That’s because the First Amendment of the US Constitution states that government cannot make any laws that abridge the freedom of speech. So people get to stand out in public places and demonstrate and chant about all kinds of things that many reasonable people might find offensive. Remember the Westboro Baptist Church and their loud anti-gay demonstrations at military funerals? Perfectly legal, according to an 8-1 decision of the US Supreme Court.

I have been an ardent supporter of these free speech rights my entire life, and there is a reason that it is one of the very first rights listed the Constitution. It is one of the cornerstones of our republic form of government.  I supported the neo-Nazis right to protest in Skokie, Illinois in the mid-70s.

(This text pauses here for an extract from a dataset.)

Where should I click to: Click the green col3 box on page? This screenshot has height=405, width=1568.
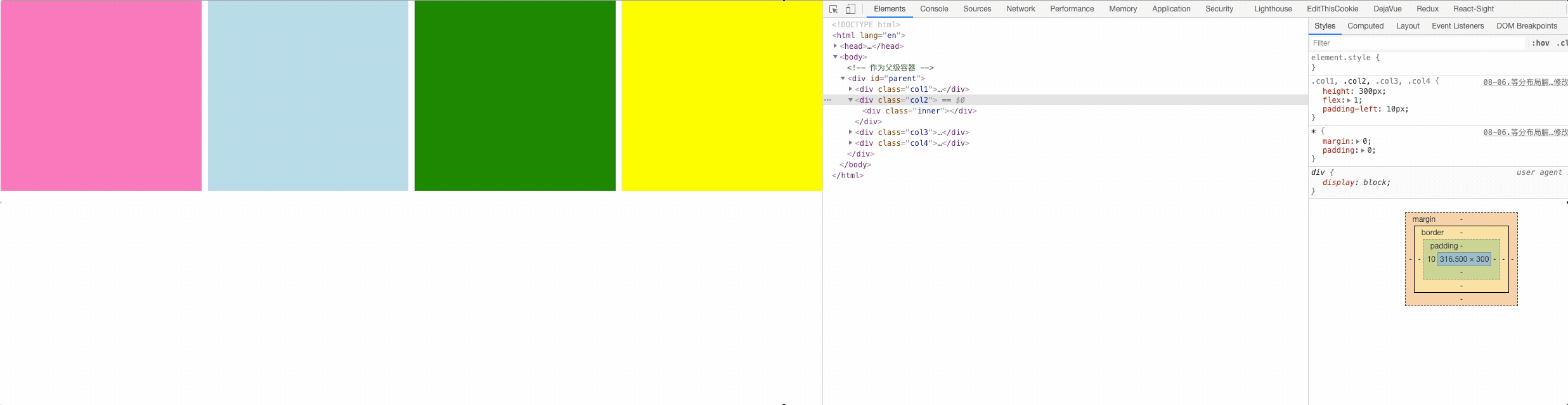pos(515,95)
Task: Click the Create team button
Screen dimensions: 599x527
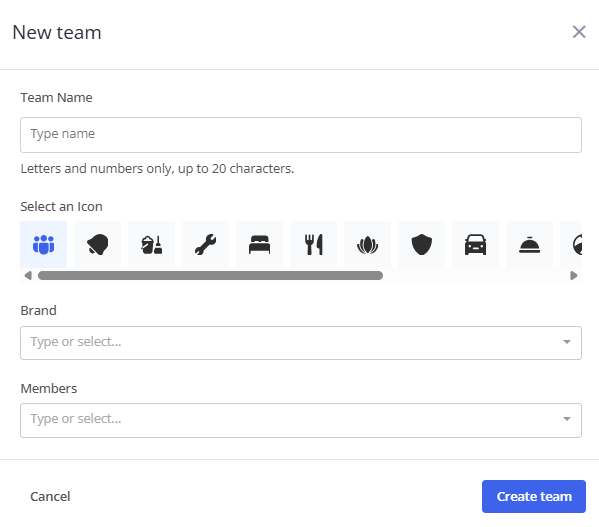Action: coord(534,496)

But the right of free speech means the government can’t interfere with that right. As a private citizen, I am free to do whatever I legally want in order to voice my opposition to a position. Because I have free speech rights, too. So if I saw one of those people on a sidewalk with one of those signs – I would pass them by. I certainly wouldn’t give them any money.

People who claim they are supporting Chik-fil-A because its right to free speech is more important than gay rights are seriously confused or incredibly ignorant. Choosing not to support Chik-fil-A’s position on gay marriage or any other gay rights issue does not in any way impede their right to free speech – which is only about government intervention. No government has stopped Chik-fil-A and its executive from saying exactly what it wants, and contributing to causes as it wants. They have free speech, and have exercised it appropriately.

But as a private citizen, I am free to disagree with their position in any legal way that I want. Remember the Westboro Baptist protests? People finally became outraged enough to organize their own counter-demonstration, blocking the protester’s access to the funeral. That is the American way.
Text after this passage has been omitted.